**Written problem 1**
Rewrite the records from the line containing "Click the Review + create button" through the end of the records, inclusive, substituting "Display" for "Viewport" and leaving everything else unchanged.

[Machine learning] Logistic regression
1. Variable definitions
m
: training examples' count
\(X\) : design matrix. each row of \(X\) is a training example, each column of \(X\) is a feature
\[X =
\begin{pmatrix}
1 & x^{(1)}_1 & ... & x^{(1)}_n \\
1 & x^{(2)}_1 & ... & x^{(2)}_n \\
... & ... & ... & ... \\
1 & x^{(n)}_1 & ... & x^{(n)}_n \\
\end{pmatrix}\]
\[\theta =
\begin{pmatrix}
\theta_0 \\
\theta_1 \\
... \\
\theta_n \\
\end{pmatrix}\]
2. Hypothesis
\[x=
\begin{pmatrix}
x_0 \\
x_1 \\
... \\
x_n \\
\end{pmatrix}
\]
\[h_\theta(x) = g(\theta^T x) = g(x_0\theta_0 + x_1\theta_1 + ... + x_n\theta_n) = \frac{1}{1 + e^{(-\theta^Tx)}},
\]
sigmoid function
\[g(z) = \frac{1}{1 + e^{-z}},
\]
g = 1 ./ (1 + e .^ (-z));
3. Cost function
\[J(\theta) = \frac{1}{m}\sum_{i=1}^m[-y^{(i)}log(h_\theta(x^{(i)})) - (1-y^{(i)})log(1 - h_\theta(x^{(i)}))],
\]
vectorization edition of Octave
J = -(1 / m) * sum(y' * log(sigmoid(X * theta)) + (1 - y)' * log(1 - sigmoid(X * theta)));
4. Goal
find \(\theta\) to minimize \(J(\theta)\), \(\theta\) is a vector here
4.1 Gradient descent
\[\frac{\partial J(\theta)}{\partial \theta_j} = \frac{1}{m} \sum_{i=1}^m(h_\theta(x^{(i)}) - y^{(i)})x^{(i)}_j,
\]
repeat until convergence{
\(\theta_j := \theta_j - \alpha \sum_{i=1}^m (h_\theta(x^{(i)}) - y^{(i)}) x^{(i)}_j\)
}
vectorization
\(S\)
\[=
\begin{pmatrix}
h_\theta(x^{(1)})-y^{(1)} & h_\theta(x^{(2)})-y^{(2)} & ... & h_\theta(x^{(n)}-y^{(n)})

**Records for the task**
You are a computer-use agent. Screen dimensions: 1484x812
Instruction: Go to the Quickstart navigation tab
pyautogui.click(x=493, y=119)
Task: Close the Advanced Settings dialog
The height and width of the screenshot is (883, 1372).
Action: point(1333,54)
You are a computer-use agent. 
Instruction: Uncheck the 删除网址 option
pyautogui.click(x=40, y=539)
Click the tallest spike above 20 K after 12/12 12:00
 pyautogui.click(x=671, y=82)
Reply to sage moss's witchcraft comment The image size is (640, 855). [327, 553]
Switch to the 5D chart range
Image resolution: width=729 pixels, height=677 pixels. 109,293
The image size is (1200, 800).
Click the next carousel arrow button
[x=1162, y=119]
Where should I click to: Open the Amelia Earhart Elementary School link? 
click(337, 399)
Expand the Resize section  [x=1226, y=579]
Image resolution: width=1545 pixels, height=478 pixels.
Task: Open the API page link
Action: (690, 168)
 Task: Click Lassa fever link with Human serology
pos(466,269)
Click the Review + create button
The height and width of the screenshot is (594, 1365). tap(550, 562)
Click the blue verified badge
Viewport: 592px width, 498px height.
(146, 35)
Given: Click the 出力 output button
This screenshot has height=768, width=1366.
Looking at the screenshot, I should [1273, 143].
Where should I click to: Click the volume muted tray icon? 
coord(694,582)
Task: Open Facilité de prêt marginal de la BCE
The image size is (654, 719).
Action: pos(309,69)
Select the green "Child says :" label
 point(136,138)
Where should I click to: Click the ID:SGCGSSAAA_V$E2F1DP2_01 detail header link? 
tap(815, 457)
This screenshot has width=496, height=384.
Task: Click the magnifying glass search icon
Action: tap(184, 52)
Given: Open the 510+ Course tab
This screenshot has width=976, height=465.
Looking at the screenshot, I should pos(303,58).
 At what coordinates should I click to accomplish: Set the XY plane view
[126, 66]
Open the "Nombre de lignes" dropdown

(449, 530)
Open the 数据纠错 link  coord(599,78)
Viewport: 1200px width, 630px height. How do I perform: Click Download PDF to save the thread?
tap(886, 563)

**Written problem 2**
In the logistic regression notes, what does each column of the design matrix X represent?

**Correct output 1**
Click the Review + create button
The height and width of the screenshot is (594, 1365). tap(550, 562)
Click the blue verified badge
Display: 592px width, 498px height.
(146, 35)
Given: Click the 出力 output button
This screenshot has height=768, width=1366.
Looking at the screenshot, I should [1273, 143].
Where should I click to: Click the volume muted tray icon? 
coord(694,582)
Task: Open Facilité de prêt marginal de la BCE
The image size is (654, 719).
Action: pos(309,69)
Select the green "Child says :" label
 point(136,138)
Where should I click to: Click the ID:SGCGSSAAA_V$E2F1DP2_01 detail header link? 
tap(815, 457)
This screenshot has width=496, height=384.
Task: Click the magnifying glass search icon
Action: tap(184, 52)
Given: Open the 510+ Course tab
This screenshot has width=976, height=465.
Looking at the screenshot, I should pos(303,58).
 At what coordinates should I click to accomplish: Set the XY plane view
[126, 66]
Open the "Nombre de lignes" dropdown

(449, 530)
Open the 数据纠错 link  coord(599,78)
Display: 1200px width, 630px height. How do I perform: Click Download PDF to save the thread?
tap(886, 563)

**Correct output 2**
Each column of X is a feature.